Task details
Take from the records below each line that holds "Home".

(Stored data entries)
***

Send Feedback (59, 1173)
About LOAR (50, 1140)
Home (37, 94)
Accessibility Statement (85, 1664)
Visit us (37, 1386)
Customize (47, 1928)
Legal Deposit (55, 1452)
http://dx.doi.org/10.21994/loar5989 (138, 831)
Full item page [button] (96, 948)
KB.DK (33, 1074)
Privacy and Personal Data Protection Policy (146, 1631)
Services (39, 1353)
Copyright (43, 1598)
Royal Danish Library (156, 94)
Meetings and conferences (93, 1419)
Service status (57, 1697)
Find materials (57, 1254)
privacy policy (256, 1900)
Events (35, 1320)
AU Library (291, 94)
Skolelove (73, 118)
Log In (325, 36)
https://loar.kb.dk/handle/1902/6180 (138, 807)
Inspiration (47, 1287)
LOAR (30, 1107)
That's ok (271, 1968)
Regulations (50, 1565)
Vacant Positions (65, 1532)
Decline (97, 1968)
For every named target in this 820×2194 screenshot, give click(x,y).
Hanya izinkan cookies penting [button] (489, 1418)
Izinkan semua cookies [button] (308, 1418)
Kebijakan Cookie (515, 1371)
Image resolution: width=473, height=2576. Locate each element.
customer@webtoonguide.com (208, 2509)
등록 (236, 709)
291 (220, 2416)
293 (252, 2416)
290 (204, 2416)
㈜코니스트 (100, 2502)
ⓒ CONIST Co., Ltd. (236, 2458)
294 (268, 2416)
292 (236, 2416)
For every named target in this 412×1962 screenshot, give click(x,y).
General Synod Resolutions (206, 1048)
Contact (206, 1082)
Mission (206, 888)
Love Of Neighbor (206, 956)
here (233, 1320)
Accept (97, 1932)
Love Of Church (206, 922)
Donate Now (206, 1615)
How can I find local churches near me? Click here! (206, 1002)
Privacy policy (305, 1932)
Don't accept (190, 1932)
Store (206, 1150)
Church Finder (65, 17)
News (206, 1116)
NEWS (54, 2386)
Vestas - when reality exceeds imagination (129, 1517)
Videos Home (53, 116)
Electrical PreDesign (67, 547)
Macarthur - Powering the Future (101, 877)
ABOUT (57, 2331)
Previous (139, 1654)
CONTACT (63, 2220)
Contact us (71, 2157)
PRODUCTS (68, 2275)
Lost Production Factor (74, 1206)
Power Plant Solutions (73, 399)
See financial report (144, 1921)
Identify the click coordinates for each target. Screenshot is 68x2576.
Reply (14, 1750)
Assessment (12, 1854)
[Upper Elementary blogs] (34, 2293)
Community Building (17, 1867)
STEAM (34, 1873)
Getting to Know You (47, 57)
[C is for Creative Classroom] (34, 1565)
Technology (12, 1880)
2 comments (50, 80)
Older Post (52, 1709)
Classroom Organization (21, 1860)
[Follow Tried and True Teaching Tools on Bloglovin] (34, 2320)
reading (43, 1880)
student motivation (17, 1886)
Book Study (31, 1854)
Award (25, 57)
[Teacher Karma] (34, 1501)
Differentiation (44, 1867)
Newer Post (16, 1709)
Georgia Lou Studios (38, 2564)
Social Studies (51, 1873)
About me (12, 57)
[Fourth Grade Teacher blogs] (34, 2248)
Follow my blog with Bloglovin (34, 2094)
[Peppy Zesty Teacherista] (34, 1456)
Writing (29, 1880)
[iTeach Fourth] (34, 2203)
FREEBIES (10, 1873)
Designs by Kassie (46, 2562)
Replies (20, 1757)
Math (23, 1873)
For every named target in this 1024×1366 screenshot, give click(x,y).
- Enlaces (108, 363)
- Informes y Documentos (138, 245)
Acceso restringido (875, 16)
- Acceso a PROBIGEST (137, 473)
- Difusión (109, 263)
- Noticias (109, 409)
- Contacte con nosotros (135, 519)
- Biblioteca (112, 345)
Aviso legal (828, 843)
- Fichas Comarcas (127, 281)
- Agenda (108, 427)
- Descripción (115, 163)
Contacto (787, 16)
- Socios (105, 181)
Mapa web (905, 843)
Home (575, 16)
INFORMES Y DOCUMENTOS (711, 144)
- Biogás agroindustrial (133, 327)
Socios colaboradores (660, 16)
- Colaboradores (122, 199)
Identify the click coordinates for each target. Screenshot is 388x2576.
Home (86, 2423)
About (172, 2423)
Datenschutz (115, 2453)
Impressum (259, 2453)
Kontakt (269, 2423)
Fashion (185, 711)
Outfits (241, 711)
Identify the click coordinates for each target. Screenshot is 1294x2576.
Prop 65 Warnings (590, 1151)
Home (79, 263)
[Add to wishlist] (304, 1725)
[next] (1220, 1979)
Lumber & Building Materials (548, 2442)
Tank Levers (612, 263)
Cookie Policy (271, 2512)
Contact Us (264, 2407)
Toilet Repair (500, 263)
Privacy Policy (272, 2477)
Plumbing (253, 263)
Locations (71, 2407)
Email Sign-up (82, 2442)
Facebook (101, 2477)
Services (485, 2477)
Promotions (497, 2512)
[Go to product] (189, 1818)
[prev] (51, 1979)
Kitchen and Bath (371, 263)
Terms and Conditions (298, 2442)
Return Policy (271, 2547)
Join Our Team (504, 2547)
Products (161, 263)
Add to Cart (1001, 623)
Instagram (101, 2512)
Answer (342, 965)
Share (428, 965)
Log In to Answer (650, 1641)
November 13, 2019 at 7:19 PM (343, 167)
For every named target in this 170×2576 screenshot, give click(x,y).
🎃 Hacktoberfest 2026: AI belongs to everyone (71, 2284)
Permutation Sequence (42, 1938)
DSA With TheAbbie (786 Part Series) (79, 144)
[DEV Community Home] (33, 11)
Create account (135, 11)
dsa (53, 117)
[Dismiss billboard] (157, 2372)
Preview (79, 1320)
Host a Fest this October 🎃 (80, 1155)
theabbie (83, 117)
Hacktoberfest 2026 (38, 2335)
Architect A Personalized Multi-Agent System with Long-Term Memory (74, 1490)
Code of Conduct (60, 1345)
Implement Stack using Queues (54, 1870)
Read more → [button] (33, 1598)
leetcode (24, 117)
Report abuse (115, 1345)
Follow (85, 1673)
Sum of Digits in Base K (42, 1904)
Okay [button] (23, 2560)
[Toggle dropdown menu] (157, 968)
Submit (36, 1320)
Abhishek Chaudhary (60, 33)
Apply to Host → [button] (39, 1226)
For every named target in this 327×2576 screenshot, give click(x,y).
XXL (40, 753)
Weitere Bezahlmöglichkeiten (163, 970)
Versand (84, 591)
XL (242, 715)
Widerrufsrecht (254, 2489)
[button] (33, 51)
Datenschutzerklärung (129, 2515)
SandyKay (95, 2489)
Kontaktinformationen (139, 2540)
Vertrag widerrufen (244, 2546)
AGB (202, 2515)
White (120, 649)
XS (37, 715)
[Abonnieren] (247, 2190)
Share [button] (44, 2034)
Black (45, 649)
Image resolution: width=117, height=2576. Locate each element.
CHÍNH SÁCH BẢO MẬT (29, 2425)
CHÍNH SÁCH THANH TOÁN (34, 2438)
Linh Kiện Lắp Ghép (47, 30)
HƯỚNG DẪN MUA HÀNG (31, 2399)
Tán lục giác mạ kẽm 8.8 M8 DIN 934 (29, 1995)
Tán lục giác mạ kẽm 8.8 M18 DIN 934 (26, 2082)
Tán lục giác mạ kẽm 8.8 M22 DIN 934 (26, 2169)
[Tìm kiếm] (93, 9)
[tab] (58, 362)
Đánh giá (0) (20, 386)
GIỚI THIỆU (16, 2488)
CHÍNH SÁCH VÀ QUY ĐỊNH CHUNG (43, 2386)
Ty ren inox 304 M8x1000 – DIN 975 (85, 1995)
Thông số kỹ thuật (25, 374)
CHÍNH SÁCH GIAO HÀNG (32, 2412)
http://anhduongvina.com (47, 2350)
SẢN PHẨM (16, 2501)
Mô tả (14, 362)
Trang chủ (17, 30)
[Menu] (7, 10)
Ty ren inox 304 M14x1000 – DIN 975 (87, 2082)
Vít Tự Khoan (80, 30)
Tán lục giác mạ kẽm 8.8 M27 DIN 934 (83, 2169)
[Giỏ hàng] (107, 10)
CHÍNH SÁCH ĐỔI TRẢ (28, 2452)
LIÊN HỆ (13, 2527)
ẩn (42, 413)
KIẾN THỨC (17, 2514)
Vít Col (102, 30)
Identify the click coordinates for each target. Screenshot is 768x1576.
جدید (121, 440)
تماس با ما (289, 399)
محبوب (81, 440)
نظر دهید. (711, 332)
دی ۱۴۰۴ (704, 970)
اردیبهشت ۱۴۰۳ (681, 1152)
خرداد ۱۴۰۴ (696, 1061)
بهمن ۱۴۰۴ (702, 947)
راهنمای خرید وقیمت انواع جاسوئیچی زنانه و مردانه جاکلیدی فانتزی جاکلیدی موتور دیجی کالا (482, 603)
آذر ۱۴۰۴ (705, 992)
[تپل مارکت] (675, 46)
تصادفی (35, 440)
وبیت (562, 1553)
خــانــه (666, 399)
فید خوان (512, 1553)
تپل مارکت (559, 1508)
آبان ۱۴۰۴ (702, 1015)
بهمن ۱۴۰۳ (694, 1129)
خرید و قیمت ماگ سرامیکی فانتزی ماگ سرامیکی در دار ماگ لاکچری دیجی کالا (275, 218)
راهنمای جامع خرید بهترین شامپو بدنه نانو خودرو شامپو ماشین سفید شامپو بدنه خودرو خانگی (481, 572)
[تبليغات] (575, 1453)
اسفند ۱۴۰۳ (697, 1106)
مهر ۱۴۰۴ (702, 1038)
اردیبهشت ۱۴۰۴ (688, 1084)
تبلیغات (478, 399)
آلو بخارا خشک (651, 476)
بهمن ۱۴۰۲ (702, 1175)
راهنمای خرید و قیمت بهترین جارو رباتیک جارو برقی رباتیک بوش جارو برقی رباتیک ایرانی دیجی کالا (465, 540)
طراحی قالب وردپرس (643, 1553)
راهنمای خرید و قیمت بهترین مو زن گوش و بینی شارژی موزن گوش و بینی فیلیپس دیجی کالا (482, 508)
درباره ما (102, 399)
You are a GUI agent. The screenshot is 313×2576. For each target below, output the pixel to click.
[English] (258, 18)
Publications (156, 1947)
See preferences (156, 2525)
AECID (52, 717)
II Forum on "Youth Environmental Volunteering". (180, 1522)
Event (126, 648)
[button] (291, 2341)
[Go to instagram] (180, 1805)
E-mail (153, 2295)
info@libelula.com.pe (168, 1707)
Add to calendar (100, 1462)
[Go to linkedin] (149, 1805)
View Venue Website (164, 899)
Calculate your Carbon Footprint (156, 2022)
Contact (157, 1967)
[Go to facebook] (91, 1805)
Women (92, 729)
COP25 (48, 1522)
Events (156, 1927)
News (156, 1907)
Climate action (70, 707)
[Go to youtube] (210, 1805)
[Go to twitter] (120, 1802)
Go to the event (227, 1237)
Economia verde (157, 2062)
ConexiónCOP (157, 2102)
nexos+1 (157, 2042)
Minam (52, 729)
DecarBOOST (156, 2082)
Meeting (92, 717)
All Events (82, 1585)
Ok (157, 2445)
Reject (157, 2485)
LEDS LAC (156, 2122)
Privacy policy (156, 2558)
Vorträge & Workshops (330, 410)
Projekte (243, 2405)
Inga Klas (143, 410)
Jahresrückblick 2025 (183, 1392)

***

Exercise output
Home (37, 94)
Videos Home (53, 116)
Home (575, 16)
Home (86, 2423)
Home (79, 263)
[DEV Community Home] (33, 11)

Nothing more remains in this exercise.